Crossing several arroyos we headed for a rib of steep and loose talus which connected the valley floor to the base of the cliffs. We scrambled up the spine and after an hour and 1,000 feet of gain reached the wall, a more solid surface, albeit close to vertical. Despite our now intimate position, the way up was no more obvious. “If you can’t go there, it’s not the route” was Luke and Nick’s simple response to our questioning. In reality the route unfurled before us and our path through the labyrinth became clear as we went. No doubt because we followed Nick who traced the bold footsteps of the old miners up the rock face. Although more than half a century has passed since the original trailblazers forged their way upwards in search of riches, evidence of the intrepid miners abound. When the rock failed to give a solid foothold, they chiseled their own or hammered a piton into the soft rock. The route consisted of a series of ledges which we climbed and traversed. Though not technically difficult the climbing was exposed so we roped up occasionally. With the security of the rope, climbing was fun. We pushed our hands into cracks between slabs or smeared our boots onto the sticky slickrock, gradually making our way higher.
With no protection and the penalty for failure quite high, traversing the wall was a more nail-biting experience. As I tentatively inched my way across the smooth sandstone ledge, I forced the precipitous drop to the periphery of my vision and focused only on the placement of my feet.
Adding to the pressure, the longest traverse was interrupted by the debris of a recent rockslide. The smell of sap from the broken limbs of pinions, still clinging to their improbable foundation, hung in the air. Fresh rocks and dirt were covered with a layer of green pine needles. With danger from above as well as below, we hurried through this section, and took the extra precaution of going one at a time, in case of another ‘incident’.
Two hours later we made the final climb of a bulbous rock face and popped out onto the top of the fin.
Expecting the crest to be flat and barren, I was surprised to find a desert garden in the sky, a combination of slickrock domes and crytobiotic soil scattered with pinions. Treading carefully we made our way towards the ‘point’, the summit of the Palisade as seen from Gateway. Here the fin narrows to about 30 feet wide.
The exposed point generated wind gusts of 30 mph, enough to guarantee a tummy wriggle along the ground in order to peer over the edge.

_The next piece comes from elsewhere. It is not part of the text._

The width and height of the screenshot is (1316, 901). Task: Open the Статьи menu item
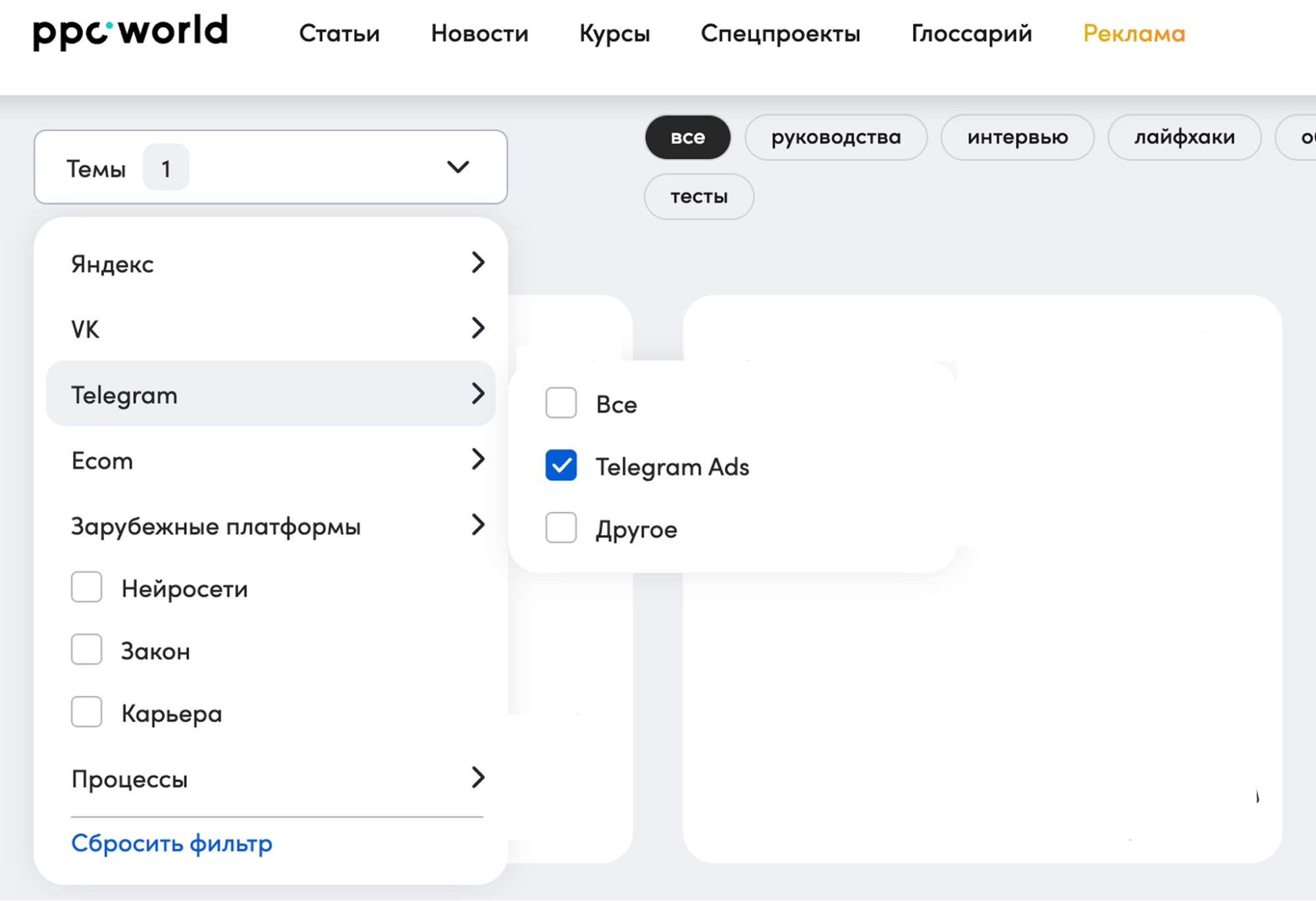click(x=339, y=34)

The views were ample reward for our several hours of effort. Gateway was a long 2,000 feet drop below. The Dolores River glistened as it wound its way along the valley floor and sliced through the canyon walls towards Utah. Far in the distance the snowy peaks of the La Sal Mountains rose above the desert landscape. Clouds were building and a storm forecast to move in, so we quickly retraced our route. Traversing wet slickrock was not high on my list of preferred activities. Luckily the weather held off and the descent was as much fun as the climb. Arriving back at the Jeep seven hours after we left it, I stopped and turned to look back at the seemingly impenetrable fortress. Although I could now see where we had been, I marveled at the improbability of our route and at the fortitude of the miners who had pioneered it. It had been an outstanding day and one of the the most interesting desert adventures I have had in a long time.